Segment Start: Task material

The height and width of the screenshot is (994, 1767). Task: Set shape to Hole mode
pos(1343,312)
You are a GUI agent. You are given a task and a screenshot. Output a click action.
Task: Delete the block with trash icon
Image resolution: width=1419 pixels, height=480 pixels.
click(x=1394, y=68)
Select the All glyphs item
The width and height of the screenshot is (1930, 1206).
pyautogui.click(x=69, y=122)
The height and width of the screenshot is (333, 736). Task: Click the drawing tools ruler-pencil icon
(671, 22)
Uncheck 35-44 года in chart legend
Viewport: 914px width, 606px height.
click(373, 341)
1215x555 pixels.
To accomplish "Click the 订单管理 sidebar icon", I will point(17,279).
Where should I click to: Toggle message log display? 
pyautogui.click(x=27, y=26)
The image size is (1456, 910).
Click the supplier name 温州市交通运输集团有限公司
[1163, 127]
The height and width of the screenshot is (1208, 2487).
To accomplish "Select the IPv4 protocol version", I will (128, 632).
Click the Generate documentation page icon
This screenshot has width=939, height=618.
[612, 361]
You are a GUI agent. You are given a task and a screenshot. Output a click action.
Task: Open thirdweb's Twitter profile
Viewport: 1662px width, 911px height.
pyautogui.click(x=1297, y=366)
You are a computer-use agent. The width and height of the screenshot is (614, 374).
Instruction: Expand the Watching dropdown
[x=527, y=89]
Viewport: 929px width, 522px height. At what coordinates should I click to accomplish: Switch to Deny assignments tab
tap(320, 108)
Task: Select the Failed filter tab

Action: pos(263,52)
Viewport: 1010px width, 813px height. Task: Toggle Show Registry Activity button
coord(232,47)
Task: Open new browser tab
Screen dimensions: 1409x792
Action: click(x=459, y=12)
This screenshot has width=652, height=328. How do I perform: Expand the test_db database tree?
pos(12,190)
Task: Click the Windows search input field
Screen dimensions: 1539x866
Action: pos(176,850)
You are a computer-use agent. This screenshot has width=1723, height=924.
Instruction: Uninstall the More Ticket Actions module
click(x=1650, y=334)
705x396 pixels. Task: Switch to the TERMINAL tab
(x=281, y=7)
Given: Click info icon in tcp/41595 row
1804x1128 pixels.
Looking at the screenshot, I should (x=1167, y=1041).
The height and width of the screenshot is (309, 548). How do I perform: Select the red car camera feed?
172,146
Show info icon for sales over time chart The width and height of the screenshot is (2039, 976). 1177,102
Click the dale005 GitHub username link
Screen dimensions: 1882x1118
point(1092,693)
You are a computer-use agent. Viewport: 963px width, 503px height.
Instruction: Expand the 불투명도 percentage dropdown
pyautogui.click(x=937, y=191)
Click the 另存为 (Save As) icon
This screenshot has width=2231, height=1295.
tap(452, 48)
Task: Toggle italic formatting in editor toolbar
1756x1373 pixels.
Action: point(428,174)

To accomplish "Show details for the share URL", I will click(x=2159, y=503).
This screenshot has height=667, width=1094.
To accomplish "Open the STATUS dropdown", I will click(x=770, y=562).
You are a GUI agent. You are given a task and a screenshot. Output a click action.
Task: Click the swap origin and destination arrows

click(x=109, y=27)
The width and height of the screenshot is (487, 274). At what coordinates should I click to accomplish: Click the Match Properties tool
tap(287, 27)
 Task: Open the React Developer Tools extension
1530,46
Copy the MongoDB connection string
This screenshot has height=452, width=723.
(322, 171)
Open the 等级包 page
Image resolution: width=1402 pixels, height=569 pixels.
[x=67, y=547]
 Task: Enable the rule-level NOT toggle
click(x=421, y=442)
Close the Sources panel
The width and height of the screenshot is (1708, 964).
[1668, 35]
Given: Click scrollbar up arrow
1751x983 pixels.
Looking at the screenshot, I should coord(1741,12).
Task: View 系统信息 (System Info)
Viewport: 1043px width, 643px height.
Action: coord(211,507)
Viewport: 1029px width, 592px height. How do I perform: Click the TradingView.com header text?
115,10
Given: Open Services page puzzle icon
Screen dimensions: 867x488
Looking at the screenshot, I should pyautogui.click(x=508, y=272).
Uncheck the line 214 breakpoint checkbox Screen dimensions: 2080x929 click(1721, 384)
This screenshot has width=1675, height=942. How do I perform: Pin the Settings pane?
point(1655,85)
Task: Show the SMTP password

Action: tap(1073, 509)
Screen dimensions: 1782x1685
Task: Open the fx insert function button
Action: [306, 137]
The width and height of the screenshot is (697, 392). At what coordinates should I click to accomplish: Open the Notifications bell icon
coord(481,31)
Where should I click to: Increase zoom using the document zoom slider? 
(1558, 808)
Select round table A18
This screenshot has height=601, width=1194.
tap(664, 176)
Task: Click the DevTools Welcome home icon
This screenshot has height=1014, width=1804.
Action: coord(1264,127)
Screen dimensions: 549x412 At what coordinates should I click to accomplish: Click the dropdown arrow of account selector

Segment End: Task material

● **Aim of the task**
Output every line from the records, exactly as written.

● **Answer**
The height and width of the screenshot is (994, 1767). Task: Set shape to Hole mode
pos(1343,312)
You are a GUI agent. You are given a task and a screenshot. Output a click action.
Task: Delete the block with trash icon
Image resolution: width=1419 pixels, height=480 pixels.
click(x=1394, y=68)
Select the All glyphs item
The width and height of the screenshot is (1930, 1206).
pyautogui.click(x=69, y=122)
The height and width of the screenshot is (333, 736). Task: Click the drawing tools ruler-pencil icon
(671, 22)
Uncheck 35-44 года in chart legend
Viewport: 914px width, 606px height.
click(373, 341)
1215x555 pixels.
To accomplish "Click the 订单管理 sidebar icon", I will point(17,279).
Where should I click to: Toggle message log display? 
pyautogui.click(x=27, y=26)
The image size is (1456, 910).
Click the supplier name 温州市交通运输集团有限公司
[1163, 127]
The height and width of the screenshot is (1208, 2487).
To accomplish "Select the IPv4 protocol version", I will (128, 632).
Click the Generate documentation page icon
This screenshot has width=939, height=618.
[612, 361]
You are a GUI agent. You are given a task and a screenshot. Output a click action.
Task: Open thirdweb's Twitter profile
Viewport: 1662px width, 911px height.
pyautogui.click(x=1297, y=366)
You are a computer-use agent. The width and height of the screenshot is (614, 374).
Instruction: Expand the Watching dropdown
[x=527, y=89]
Viewport: 929px width, 522px height. At what coordinates should I click to accomplish: Switch to Deny assignments tab
tap(320, 108)
Task: Select the Failed filter tab

Action: pos(263,52)
Viewport: 1010px width, 813px height. Task: Toggle Show Registry Activity button
coord(232,47)
Task: Open new browser tab
Screen dimensions: 1409x792
Action: click(x=459, y=12)
This screenshot has width=652, height=328. How do I perform: Expand the test_db database tree?
pos(12,190)
Task: Click the Windows search input field
Screen dimensions: 1539x866
Action: pos(176,850)
You are a computer-use agent. This screenshot has width=1723, height=924.
Instruction: Uninstall the More Ticket Actions module
click(x=1650, y=334)
705x396 pixels. Task: Switch to the TERMINAL tab
(x=281, y=7)
Given: Click info icon in tcp/41595 row
1804x1128 pixels.
Looking at the screenshot, I should (x=1167, y=1041).
The height and width of the screenshot is (309, 548). How do I perform: Select the red car camera feed?
172,146
Show info icon for sales over time chart The width and height of the screenshot is (2039, 976). 1177,102
Click the dale005 GitHub username link
Screen dimensions: 1882x1118
point(1092,693)
You are a computer-use agent. Viewport: 963px width, 503px height.
Instruction: Expand the 불투명도 percentage dropdown
pyautogui.click(x=937, y=191)
Click the 另存为 (Save As) icon
This screenshot has width=2231, height=1295.
tap(452, 48)
Task: Toggle italic formatting in editor toolbar
1756x1373 pixels.
Action: point(428,174)

To accomplish "Show details for the share URL", I will click(x=2159, y=503).
This screenshot has height=667, width=1094.
To accomplish "Open the STATUS dropdown", I will click(x=770, y=562).
You are a GUI agent. You are given a task and a screenshot. Output a click action.
Task: Click the swap origin and destination arrows

click(x=109, y=27)
The width and height of the screenshot is (487, 274). At what coordinates should I click to accomplish: Click the Match Properties tool
tap(287, 27)
 Task: Open the React Developer Tools extension
1530,46
Copy the MongoDB connection string
This screenshot has height=452, width=723.
(322, 171)
Open the 等级包 page
Image resolution: width=1402 pixels, height=569 pixels.
[x=67, y=547]
 Task: Enable the rule-level NOT toggle
click(x=421, y=442)
Close the Sources panel
The width and height of the screenshot is (1708, 964).
[1668, 35]
Given: Click scrollbar up arrow
1751x983 pixels.
Looking at the screenshot, I should coord(1741,12).
Task: View 系统信息 (System Info)
Viewport: 1043px width, 643px height.
Action: coord(211,507)
Viewport: 1029px width, 592px height. How do I perform: Click the TradingView.com header text?
115,10
Given: Open Services page puzzle icon
Screen dimensions: 867x488
Looking at the screenshot, I should pyautogui.click(x=508, y=272).
Uncheck the line 214 breakpoint checkbox Screen dimensions: 2080x929 click(1721, 384)
This screenshot has width=1675, height=942. How do I perform: Pin the Settings pane?
point(1655,85)
Task: Show the SMTP password

Action: tap(1073, 509)
Screen dimensions: 1782x1685
Task: Open the fx insert function button
Action: [306, 137]
The width and height of the screenshot is (697, 392). At what coordinates should I click to accomplish: Open the Notifications bell icon
coord(481,31)
Where should I click to: Increase zoom using the document zoom slider? 
(1558, 808)
Select round table A18
This screenshot has height=601, width=1194.
tap(664, 176)
Task: Click the DevTools Welcome home icon
This screenshot has height=1014, width=1804.
Action: coord(1264,127)
Screen dimensions: 549x412 At what coordinates should I click to accomplish: Click the dropdown arrow of account selector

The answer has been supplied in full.